→ WHAT YOU WILL DO
Could you give the number of lines in the entries below that contain the word "left"? Only the number is wanted.

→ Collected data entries

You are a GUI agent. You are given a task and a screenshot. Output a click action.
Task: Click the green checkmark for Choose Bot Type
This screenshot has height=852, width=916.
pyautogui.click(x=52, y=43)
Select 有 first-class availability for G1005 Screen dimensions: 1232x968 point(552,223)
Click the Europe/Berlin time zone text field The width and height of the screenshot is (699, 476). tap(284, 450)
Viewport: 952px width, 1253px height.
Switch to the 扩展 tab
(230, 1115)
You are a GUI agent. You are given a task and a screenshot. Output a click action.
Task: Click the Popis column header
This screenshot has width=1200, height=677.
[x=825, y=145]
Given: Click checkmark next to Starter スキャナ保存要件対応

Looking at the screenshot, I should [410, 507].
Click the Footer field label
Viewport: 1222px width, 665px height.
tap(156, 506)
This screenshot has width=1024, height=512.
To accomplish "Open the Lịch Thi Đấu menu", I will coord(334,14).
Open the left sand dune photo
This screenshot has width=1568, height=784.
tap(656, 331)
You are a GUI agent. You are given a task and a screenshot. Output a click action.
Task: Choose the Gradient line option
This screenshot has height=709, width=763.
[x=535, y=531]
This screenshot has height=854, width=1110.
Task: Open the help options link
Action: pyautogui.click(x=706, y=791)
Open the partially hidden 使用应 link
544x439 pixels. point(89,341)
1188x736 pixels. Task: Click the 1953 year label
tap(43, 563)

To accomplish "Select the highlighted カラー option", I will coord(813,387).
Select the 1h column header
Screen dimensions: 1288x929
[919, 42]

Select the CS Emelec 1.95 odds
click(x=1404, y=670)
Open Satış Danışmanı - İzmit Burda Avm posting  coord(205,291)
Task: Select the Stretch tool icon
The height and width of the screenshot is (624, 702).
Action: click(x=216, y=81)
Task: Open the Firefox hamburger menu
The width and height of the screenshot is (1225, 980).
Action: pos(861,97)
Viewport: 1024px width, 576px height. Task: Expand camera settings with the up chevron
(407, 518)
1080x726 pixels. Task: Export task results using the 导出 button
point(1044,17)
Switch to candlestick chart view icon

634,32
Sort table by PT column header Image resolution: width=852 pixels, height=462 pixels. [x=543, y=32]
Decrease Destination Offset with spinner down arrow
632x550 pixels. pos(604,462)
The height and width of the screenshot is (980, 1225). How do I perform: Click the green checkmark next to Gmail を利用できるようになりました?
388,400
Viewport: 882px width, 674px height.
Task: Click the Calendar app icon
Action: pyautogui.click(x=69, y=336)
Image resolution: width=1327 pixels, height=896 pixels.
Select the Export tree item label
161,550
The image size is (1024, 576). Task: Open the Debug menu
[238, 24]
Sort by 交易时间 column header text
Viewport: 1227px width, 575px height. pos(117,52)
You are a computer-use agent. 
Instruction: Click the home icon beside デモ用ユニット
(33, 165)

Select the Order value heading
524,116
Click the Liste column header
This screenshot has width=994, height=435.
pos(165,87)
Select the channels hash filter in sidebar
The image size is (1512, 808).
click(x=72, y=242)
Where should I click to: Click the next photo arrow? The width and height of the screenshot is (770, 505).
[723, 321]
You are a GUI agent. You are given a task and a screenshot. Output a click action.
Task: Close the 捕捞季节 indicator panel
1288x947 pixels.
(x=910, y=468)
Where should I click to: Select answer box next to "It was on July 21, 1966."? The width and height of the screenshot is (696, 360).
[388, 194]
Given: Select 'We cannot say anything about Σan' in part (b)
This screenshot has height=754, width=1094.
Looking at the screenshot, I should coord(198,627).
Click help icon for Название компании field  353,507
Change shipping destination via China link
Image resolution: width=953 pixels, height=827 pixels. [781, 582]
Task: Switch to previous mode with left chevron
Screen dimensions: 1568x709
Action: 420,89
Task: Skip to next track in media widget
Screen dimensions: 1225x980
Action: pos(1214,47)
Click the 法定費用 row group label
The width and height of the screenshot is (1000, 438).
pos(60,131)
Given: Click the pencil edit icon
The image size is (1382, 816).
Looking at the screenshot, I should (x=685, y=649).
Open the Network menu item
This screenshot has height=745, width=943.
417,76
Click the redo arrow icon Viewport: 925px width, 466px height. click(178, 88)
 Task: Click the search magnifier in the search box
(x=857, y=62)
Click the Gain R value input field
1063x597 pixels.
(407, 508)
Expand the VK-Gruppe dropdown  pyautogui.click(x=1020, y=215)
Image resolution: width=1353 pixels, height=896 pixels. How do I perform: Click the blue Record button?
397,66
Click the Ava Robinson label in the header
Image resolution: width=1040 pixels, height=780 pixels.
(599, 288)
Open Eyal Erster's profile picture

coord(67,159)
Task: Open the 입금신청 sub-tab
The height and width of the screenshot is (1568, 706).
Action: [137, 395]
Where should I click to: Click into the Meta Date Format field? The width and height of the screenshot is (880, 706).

→ ANSWER TO THIS EXERCISE
2